◆ **Given passage**:

• • • •

In particular, the existing large storage of radioactive water could not survive another large earthquake, in which case horrendous levels of radioactivity would be released impacting countless people.

ps I have not seen FALLOUT yet, but look forward to seeing it soon.

From Charles D.

Email 1

Preservation of Hangar 1 at Moffett Federal Airfield in Mountain View, California

Hanger One was built to house the Navy Dirigible, the USS Macon, which was over 800 feet long. The Macon was home "ported" at Moffett from 1933 to 1935, when it crashed off the coast of Big Sur. It was after that the hanger was used periodically to house blimps and during WWII a host of other aircraft as well. Hangers two and three were used as well for Naval aircraft.

Museum dedicated to Zeppelin,0,3656037.story#axzz2thQMFN8q

Email 2

Shirley Temple died on 10 February 2014. She was the child star that made young parents envisage their own daughters. Her lasting legacy is the 100,000+ girls named “Shirley”, which was not a common girl’s name before. I have two cousins named Shirley, and also a number of classmates.

• • • •

◆ **Information shown**:

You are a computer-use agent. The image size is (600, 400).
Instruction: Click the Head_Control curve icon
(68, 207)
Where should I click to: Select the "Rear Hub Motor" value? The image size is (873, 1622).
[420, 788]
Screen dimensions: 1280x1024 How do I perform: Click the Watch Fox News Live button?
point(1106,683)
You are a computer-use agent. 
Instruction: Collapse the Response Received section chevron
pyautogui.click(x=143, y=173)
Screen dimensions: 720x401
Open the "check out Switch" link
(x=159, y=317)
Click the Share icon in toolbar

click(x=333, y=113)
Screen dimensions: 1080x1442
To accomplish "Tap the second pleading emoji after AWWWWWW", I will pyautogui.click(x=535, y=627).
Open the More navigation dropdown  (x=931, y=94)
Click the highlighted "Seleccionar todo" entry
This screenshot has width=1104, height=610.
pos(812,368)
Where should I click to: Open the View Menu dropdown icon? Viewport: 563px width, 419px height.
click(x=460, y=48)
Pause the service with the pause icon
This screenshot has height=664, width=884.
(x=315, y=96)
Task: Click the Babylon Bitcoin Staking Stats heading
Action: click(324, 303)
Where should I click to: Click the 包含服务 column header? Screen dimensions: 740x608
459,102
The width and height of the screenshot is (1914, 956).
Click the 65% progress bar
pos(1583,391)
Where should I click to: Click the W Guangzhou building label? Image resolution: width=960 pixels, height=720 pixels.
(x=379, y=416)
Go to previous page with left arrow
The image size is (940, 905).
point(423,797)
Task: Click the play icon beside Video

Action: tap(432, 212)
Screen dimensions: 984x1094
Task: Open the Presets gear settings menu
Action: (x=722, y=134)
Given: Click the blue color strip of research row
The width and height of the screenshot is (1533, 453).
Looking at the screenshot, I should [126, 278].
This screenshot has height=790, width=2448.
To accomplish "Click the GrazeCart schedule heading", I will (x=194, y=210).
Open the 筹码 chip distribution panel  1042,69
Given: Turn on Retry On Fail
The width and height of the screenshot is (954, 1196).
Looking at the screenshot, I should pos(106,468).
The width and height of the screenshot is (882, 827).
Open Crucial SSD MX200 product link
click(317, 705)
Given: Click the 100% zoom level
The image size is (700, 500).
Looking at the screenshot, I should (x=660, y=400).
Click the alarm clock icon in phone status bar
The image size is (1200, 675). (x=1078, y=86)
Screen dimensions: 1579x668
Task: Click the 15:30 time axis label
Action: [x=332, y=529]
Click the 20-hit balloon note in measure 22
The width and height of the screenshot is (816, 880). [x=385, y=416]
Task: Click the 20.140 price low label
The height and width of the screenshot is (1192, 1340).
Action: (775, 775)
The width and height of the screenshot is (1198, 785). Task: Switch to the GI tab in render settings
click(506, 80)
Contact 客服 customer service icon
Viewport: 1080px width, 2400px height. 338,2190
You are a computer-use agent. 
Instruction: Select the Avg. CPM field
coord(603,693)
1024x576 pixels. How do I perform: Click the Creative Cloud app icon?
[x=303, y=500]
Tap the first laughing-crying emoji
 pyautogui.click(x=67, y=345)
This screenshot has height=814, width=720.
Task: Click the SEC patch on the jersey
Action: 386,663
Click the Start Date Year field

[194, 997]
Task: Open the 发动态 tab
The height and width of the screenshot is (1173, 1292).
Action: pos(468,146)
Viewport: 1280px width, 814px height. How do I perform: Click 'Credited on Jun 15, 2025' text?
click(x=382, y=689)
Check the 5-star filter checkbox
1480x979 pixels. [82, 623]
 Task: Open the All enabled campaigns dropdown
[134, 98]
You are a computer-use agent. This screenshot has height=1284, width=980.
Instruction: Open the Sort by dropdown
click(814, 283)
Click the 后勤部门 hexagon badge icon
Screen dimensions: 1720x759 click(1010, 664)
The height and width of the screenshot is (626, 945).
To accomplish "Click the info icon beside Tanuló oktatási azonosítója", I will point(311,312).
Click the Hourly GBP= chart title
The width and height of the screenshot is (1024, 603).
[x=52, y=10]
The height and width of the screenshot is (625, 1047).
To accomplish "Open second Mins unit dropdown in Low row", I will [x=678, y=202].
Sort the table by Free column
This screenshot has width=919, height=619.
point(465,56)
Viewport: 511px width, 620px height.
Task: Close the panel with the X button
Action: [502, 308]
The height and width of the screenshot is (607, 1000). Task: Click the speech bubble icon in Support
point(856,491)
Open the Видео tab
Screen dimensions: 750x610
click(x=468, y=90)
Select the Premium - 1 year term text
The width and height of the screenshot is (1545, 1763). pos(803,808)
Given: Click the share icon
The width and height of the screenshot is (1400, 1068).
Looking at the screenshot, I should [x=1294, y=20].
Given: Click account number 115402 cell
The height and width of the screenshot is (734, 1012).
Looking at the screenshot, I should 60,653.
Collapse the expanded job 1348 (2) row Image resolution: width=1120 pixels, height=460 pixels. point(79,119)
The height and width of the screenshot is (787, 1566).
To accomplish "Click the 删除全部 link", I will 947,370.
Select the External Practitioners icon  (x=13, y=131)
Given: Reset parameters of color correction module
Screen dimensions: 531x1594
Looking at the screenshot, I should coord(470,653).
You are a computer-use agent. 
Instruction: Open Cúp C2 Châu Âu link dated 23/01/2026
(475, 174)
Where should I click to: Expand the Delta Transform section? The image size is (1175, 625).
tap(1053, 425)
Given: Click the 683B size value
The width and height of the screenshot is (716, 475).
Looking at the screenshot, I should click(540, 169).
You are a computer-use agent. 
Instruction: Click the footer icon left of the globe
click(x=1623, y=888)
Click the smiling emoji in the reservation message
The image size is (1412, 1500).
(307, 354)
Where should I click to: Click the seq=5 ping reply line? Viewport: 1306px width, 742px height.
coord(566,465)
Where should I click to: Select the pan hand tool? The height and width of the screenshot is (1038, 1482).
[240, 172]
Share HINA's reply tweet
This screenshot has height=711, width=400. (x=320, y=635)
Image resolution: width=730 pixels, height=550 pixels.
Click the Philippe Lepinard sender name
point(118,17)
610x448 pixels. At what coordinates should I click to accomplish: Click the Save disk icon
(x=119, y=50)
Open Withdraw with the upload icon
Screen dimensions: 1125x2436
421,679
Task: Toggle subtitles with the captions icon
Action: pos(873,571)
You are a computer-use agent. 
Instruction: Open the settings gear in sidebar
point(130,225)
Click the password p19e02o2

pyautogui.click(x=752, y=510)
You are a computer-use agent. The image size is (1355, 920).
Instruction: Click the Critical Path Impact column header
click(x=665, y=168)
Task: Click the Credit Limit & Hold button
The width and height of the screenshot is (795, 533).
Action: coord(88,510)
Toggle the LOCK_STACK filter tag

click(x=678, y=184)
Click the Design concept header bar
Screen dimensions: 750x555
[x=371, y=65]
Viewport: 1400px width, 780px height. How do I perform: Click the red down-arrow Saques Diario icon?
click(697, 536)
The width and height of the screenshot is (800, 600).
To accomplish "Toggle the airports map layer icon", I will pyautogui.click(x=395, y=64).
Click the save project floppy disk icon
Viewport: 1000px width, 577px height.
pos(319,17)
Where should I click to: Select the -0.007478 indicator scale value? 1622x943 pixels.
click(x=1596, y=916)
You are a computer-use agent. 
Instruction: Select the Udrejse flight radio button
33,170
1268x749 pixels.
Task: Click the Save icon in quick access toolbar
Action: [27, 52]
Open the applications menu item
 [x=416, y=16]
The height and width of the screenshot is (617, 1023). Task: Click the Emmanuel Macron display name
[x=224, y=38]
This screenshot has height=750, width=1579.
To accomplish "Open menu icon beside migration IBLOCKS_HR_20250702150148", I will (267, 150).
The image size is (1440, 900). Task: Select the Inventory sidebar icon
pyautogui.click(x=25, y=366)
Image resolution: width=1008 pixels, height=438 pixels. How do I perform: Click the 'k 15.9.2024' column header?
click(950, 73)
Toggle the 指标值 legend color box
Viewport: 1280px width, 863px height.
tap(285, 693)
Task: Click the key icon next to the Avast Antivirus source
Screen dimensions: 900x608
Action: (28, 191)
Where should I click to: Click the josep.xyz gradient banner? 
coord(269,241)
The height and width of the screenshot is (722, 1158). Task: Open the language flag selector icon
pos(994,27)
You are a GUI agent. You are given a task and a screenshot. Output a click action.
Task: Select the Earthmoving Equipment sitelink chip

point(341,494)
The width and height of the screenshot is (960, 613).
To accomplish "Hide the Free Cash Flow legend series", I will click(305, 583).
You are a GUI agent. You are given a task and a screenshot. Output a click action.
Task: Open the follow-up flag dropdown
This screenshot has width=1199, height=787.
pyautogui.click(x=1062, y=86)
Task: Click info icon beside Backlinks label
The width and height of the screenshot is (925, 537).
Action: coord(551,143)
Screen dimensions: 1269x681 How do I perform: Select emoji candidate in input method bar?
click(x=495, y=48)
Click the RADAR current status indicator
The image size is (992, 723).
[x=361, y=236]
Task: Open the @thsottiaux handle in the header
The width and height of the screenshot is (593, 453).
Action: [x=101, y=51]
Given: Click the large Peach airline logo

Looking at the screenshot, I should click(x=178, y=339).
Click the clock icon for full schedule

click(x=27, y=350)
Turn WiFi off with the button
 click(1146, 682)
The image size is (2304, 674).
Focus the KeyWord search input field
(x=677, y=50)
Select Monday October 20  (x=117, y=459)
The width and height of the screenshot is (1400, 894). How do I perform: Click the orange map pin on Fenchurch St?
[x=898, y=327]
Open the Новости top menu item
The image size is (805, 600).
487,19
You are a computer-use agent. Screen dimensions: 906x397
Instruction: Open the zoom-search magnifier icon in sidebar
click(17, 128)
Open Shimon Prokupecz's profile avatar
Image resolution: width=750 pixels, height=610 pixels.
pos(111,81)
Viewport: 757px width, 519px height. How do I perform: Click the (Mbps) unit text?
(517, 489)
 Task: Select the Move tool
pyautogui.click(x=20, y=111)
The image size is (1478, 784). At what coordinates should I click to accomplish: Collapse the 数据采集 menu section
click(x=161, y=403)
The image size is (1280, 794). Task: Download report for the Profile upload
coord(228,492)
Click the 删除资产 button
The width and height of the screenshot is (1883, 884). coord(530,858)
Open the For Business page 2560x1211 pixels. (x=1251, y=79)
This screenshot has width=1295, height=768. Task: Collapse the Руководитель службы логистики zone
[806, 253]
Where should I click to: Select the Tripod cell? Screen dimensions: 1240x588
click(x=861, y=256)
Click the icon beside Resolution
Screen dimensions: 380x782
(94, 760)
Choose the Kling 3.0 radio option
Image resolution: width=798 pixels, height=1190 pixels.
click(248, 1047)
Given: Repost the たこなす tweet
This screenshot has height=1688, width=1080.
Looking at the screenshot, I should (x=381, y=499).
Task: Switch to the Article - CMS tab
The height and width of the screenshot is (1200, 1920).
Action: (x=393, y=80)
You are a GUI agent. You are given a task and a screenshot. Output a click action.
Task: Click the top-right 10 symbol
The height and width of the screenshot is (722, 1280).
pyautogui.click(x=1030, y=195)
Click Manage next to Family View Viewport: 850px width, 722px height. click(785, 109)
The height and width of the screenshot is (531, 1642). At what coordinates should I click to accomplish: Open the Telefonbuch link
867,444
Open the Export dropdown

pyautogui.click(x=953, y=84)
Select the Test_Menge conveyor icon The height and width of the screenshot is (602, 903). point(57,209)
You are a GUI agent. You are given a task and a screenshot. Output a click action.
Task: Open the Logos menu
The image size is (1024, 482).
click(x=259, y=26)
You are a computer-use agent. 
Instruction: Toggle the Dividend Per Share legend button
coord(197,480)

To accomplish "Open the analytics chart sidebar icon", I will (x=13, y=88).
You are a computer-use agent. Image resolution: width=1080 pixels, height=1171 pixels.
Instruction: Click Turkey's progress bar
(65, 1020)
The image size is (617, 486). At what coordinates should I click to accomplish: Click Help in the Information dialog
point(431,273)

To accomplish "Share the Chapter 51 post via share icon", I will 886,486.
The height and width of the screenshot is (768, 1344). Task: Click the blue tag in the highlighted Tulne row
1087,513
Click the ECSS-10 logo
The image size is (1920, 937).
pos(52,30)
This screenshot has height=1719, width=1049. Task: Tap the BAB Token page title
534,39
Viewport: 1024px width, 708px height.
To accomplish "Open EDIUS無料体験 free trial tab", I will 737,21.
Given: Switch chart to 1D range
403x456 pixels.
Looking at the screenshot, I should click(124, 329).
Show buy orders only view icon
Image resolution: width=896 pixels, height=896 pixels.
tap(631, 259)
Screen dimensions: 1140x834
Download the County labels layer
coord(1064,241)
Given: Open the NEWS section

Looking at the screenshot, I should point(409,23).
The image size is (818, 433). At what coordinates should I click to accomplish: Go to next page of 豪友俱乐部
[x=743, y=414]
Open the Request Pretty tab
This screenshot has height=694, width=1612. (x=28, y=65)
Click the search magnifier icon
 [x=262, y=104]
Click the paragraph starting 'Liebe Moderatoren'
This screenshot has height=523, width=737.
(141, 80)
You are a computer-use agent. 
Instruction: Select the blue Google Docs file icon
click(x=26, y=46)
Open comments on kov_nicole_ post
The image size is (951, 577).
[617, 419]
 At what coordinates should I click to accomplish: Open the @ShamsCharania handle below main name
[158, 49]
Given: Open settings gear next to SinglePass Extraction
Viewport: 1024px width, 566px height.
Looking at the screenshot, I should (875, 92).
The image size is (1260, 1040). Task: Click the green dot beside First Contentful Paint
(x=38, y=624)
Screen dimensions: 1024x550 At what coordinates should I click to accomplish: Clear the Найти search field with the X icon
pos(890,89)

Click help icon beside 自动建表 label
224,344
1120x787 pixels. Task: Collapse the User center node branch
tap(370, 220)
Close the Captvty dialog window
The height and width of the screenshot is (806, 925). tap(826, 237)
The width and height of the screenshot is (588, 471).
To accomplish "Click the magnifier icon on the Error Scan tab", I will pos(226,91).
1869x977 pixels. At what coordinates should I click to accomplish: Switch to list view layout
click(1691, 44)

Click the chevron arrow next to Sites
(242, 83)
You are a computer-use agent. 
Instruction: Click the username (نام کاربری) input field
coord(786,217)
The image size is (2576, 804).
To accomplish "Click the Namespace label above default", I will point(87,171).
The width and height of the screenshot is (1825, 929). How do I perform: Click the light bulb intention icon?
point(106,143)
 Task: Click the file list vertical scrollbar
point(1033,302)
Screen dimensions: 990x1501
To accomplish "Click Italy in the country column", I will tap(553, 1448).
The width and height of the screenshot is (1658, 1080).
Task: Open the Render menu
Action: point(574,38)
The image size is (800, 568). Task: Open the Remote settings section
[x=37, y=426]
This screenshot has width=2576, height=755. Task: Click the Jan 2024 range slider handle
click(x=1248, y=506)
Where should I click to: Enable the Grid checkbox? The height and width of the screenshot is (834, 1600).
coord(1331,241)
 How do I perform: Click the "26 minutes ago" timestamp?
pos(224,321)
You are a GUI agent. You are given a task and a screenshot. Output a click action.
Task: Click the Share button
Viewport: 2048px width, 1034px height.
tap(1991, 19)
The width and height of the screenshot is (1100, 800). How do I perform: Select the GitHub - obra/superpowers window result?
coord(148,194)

• • • •

◆ **Exercise requirements**:
A. In the emails about Hangar 1 and Shirley Temple, how long was the Navy dirigible USS Macon?
B. Continue the emails about Hangar 1 and Shirley Temple from where they stop.

◆ **Outputs for the tasks**:
A. Over 800 feet long.

B.
[Many of the rest of us were named after the Aviation Hero, Charles Lindbergh, Jr., i.e., hundreds of thousands of Charles’s and Linda’s. ]

Of particular interest to me is the Shirley Temple movie, “Bright Eyes”, which came out in 1934, and clearly had a big impact on Nevil Shute. The single-engined aeroplane featured in that movie was a very early model of the remarkable Stinson Reliant.

I know that this plane was the subject of deep study by Nevil Shute because it appears in exact detail in the novel “An Old Captivity”.

It may be a coincidence that Nevil Shute was making a publicity tour of the Eastern US, just as the British Purchasing Commission was attempting to buy war material from the still-neutral USA. His latest novel being “Ordeal”, an attempt to warn of the possibility of imminent war. The British delegation eventually purchased hundreds of Stinson Reliants. I wonder if they had gotten a heads-up from Shute. In any event, he had Stinsons in his head when he subsequently created his bush plane for the flight to Greenland in AOC later in 1939.

{By the way, the transport aeroplane in “Bright Eyes” was also a Stinson. It was on this classic passenger airliner that the song “On the Good Ship Lollipop” was performed.}

I have made a particular study of the Stinson aeroplane and the people behind it, and noticed many intersections between the marque and British aviation notables. For example, it is my opinion that it is almost certain that a delegation from Detroit, including Stinsons, met the R100 when it laid over in Montreal.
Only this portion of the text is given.